• **Information**
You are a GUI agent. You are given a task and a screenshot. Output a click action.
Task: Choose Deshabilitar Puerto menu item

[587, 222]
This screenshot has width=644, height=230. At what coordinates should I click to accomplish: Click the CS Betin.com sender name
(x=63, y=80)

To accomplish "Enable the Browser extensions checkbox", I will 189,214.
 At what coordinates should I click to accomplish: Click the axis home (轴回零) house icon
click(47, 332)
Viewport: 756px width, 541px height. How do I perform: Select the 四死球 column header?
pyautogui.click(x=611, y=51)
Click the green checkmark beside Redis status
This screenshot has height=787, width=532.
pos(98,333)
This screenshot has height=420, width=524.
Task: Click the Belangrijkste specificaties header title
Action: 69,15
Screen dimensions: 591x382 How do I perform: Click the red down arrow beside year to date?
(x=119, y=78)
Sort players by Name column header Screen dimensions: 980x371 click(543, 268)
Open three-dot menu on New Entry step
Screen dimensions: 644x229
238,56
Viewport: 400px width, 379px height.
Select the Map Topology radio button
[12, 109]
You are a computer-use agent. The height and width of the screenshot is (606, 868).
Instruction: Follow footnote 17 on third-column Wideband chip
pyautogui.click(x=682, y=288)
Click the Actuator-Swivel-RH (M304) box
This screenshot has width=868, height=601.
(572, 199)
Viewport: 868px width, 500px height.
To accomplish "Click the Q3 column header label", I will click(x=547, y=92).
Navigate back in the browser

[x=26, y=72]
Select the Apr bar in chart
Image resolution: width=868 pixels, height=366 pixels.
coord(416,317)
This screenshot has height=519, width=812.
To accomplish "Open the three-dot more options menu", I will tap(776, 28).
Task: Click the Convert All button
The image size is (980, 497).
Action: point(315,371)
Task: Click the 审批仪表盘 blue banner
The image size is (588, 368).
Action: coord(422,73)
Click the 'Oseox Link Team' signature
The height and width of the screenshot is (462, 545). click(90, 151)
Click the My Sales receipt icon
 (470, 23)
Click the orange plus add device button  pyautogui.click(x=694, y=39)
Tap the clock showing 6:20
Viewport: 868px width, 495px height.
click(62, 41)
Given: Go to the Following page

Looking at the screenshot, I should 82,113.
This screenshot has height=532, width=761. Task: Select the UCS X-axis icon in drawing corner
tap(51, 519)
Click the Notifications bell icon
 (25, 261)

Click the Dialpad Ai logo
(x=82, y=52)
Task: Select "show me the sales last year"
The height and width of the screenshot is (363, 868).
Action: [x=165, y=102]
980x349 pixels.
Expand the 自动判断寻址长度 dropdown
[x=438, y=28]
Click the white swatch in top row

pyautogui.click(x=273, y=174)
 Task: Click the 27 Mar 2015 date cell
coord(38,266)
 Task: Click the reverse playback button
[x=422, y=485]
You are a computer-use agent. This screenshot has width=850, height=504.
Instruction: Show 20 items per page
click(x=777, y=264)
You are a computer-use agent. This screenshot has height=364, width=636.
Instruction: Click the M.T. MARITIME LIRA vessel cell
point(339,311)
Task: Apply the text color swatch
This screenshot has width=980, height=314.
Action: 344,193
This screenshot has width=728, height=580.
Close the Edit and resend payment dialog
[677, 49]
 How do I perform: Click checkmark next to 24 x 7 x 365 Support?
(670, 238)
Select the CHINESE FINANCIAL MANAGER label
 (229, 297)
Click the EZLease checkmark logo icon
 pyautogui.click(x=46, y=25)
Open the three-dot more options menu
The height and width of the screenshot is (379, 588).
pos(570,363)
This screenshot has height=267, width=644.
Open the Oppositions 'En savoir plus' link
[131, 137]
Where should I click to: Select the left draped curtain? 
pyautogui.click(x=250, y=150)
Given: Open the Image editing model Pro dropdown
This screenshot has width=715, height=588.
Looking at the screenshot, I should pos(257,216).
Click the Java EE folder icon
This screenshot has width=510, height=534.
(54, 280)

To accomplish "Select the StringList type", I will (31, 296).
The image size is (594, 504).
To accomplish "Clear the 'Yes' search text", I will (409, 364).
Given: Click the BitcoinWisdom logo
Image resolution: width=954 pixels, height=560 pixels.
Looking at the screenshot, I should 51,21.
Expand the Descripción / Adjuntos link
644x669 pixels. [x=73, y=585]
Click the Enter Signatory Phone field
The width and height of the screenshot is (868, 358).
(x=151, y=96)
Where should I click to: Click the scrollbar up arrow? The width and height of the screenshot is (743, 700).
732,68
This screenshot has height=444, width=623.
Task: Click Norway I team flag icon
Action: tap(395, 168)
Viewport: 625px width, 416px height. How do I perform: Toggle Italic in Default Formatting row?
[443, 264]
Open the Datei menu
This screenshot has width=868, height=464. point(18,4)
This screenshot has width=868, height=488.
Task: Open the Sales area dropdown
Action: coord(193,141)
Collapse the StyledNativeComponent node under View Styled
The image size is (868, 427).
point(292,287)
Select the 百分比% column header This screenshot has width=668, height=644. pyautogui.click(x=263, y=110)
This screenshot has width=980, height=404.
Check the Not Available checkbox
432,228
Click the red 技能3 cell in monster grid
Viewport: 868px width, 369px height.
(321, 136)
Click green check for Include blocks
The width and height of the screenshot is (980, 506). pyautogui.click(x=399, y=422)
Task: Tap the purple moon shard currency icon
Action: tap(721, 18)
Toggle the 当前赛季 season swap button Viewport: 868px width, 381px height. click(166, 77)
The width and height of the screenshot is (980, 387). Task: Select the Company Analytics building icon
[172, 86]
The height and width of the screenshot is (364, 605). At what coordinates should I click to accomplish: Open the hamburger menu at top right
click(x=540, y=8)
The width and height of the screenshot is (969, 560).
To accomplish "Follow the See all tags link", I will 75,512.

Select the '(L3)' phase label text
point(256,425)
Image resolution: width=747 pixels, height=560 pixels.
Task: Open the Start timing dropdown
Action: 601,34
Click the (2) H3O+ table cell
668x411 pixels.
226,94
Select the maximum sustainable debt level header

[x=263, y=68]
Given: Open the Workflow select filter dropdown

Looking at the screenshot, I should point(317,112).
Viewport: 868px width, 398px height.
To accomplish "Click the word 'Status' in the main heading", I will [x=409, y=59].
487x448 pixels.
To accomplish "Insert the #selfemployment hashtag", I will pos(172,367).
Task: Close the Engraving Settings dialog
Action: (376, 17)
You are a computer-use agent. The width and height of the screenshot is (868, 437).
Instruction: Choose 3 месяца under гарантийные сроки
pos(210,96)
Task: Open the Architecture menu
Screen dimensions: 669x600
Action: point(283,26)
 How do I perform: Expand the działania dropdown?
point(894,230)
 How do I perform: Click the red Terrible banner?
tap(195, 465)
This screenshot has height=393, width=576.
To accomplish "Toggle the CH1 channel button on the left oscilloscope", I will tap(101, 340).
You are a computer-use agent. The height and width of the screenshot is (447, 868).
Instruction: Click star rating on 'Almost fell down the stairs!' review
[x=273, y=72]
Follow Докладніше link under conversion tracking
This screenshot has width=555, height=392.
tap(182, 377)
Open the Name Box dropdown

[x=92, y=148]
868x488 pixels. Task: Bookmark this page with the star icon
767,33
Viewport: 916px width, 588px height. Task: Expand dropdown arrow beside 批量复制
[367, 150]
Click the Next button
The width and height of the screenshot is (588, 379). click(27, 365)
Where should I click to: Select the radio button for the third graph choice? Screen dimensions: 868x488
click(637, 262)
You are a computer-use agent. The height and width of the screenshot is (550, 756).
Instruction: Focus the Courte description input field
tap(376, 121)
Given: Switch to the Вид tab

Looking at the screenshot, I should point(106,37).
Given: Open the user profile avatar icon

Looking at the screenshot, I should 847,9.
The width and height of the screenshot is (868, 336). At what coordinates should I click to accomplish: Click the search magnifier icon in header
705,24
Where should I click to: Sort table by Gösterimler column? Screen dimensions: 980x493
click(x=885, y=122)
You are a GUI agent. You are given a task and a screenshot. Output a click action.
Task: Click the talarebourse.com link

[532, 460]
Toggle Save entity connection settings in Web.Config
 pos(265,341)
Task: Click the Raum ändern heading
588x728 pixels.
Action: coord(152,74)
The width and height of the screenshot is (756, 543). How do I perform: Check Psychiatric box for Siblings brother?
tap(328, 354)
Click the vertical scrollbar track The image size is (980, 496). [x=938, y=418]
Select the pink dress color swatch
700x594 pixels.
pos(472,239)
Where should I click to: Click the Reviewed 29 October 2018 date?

• **Work to complete**
A single number is requested: the count of lines in the data that hold "heading".

• **Answer area**
2